TRECHO FORNECIDO >>
* * * * *

Em março do presente ano, o presidente da República disse, em uma entrevista, que "tem um artigo na CLT que diz que todo empresário ou comerciante etc. que for obrigado a fechar seu estabelecimento por decisão do respectivo chefe do Executivo, os encargos trabalhistas quem paga é o governador e o prefeito, tá ok?". Essa fala, muito comentada à época, fazia referência ao artigo 486 da CLT, que dispõe que a indenização pelo fim dos contratos de trabalho dos empregados de uma empresa deve ser paga pelo governo que impossibilitou a continuidade da atividade empresarial.

Em breve síntese, quando um ato do governo impossibilita a atividade de uma empresa, ocorre o denominado fato do príncipe. Na seara trabalhista, o fato do príncipe está abarcado no já mencionado artigo 486 da CLT, que determina que a indenização decorrente do término dos contratos de trabalho dos empregados é de responsabilidade do governo responsável pela paralisação das atividades empresariais.

* * * * *

REGISTROS >>
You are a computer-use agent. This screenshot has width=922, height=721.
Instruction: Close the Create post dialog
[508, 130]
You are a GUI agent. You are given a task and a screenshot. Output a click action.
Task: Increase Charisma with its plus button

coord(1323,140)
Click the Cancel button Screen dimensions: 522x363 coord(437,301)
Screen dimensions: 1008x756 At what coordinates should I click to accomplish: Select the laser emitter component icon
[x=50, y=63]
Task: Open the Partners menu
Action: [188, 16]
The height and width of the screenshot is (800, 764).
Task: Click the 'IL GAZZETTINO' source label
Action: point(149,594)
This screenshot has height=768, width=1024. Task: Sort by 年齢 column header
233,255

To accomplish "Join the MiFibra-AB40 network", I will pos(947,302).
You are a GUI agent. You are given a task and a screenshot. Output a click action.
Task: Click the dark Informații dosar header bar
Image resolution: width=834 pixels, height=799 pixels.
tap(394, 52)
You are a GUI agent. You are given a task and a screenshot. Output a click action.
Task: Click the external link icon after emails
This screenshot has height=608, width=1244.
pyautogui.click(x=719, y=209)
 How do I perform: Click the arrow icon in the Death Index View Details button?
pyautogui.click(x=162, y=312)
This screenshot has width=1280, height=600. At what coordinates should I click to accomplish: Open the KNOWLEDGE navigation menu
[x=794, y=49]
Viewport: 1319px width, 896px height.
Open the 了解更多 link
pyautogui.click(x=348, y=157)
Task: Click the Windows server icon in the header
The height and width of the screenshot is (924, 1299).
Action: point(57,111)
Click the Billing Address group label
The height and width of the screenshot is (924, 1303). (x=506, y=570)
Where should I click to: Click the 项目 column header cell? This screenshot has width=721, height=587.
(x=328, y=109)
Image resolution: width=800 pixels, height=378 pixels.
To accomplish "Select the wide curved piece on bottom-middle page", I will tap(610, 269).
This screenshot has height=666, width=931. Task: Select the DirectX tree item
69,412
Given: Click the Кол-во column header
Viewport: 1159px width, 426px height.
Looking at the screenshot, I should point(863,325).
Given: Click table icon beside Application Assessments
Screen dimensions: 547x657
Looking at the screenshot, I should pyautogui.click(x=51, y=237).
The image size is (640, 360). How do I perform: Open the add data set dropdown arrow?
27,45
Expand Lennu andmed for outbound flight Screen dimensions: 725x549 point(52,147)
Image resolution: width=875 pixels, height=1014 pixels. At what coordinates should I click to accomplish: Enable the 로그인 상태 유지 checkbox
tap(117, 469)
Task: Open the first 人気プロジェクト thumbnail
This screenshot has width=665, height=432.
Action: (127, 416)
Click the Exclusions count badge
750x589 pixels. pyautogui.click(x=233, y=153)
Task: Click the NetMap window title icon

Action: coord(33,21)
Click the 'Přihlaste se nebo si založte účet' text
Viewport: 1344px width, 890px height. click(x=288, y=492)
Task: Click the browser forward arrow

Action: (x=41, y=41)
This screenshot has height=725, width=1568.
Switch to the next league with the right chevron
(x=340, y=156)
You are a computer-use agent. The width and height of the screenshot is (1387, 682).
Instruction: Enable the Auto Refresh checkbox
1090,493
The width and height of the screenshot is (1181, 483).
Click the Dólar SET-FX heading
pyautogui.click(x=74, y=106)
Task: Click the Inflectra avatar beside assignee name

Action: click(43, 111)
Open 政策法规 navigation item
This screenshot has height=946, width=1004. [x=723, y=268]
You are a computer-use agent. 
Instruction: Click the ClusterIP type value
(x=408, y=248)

* * * * *

O QUE FAZER >> Digite novamente, sem nenhuma alteração, a parte do trecho sobre o artigo 486 da CLT que vai de "Em março do" até "da atividade empresarial.". Baseie-se somente no trecho fornecido.

RESULTADO >>
Em março do presente ano, o presidente da República disse, em uma entrevista, que "tem um artigo na CLT que diz que todo empresário ou comerciante etc. que for obrigado a fechar seu estabelecimento por decisão do respectivo chefe do Executivo, os encargos trabalhistas quem paga é o governador e o prefeito, tá ok?". Essa fala, muito comentada à época, fazia referência ao artigo 486 da CLT, que dispõe que a indenização pelo fim dos contratos de trabalho dos empregados de uma empresa deve ser paga pelo governo que impossibilitou a continuidade da atividade empresarial.